O texto original da Medida Provisória 685/15 obriga os contribuintes a apresentar à Receita Federal antecipadamente os planejamentos feitos dentro da empresa com o objetivo de pagar menos imposto e evitar litígios demorados e desnecessários. As regras atuais, porém, não deixam claro o que é ou não ilegal nos casos de elisão e há várias brechas e artifícios usados pelas empresas para reduzir imposto. Ficam na insegurança de serem penalizadas até quase cinco anos depois.
Segundo o relator da medida provisória, senador Tasso Jereissati (PSDB-CE), esse ponto foi o mais criticado, inclusive por tributaristas. O relator procurou, então, trabalhar o texto de forma a afastar qualquer possibilidade de insegurança jurídica e a melhorar a relação entre o Fisco e os contribuintes.
“A apresentação passa a ser facultativa e tira-se a multa caso não haja o de acordo da Receita Federal. Também obriga-se a Receita a expor por que não está de acordo e ainda dá-se um prazo a ela para dar a resposta adequada”, resumiu Jereissati, a respeito das mudanças feitas por ele no texto da MP.

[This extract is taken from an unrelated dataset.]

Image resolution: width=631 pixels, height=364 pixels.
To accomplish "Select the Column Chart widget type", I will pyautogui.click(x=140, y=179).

Assim, em vez da declaração obrigatória em todos os casos, o relatório restringe a exigência para a hipótese de atos ou negócios específicos previstos em ato a ser editado pela Receita (black list). Cria-se ainda a possibilidade de o contribuinte declarar a prática de atos ou negócios jurídicos, caso tenha acarretado a supressão, redução ou diferimento de tributo, expondo os motivos pelos quais praticou atos ou firmou negócios jurídicos sem “razões extratributárias relevantes”, adotou forma não usual ou optou por negócio indireto ou cláusula que desnature os efeitos de contrato típico.
Além disso, o relatório exige que o Fisco, ao não reconhecer atos ou negócios jurídicos firmados pelo sujeito passivo, fundamente suas decisões. A intimação relativa ao não reconhecimento dos atos ou negócios deverá ser expedida pelo Fisco até o dia 30 de setembro do segundo ano seguinte àquele em que forem declaradas as operações. Caso esse prazo não seja observado, os juros de mora deixarão de fluir.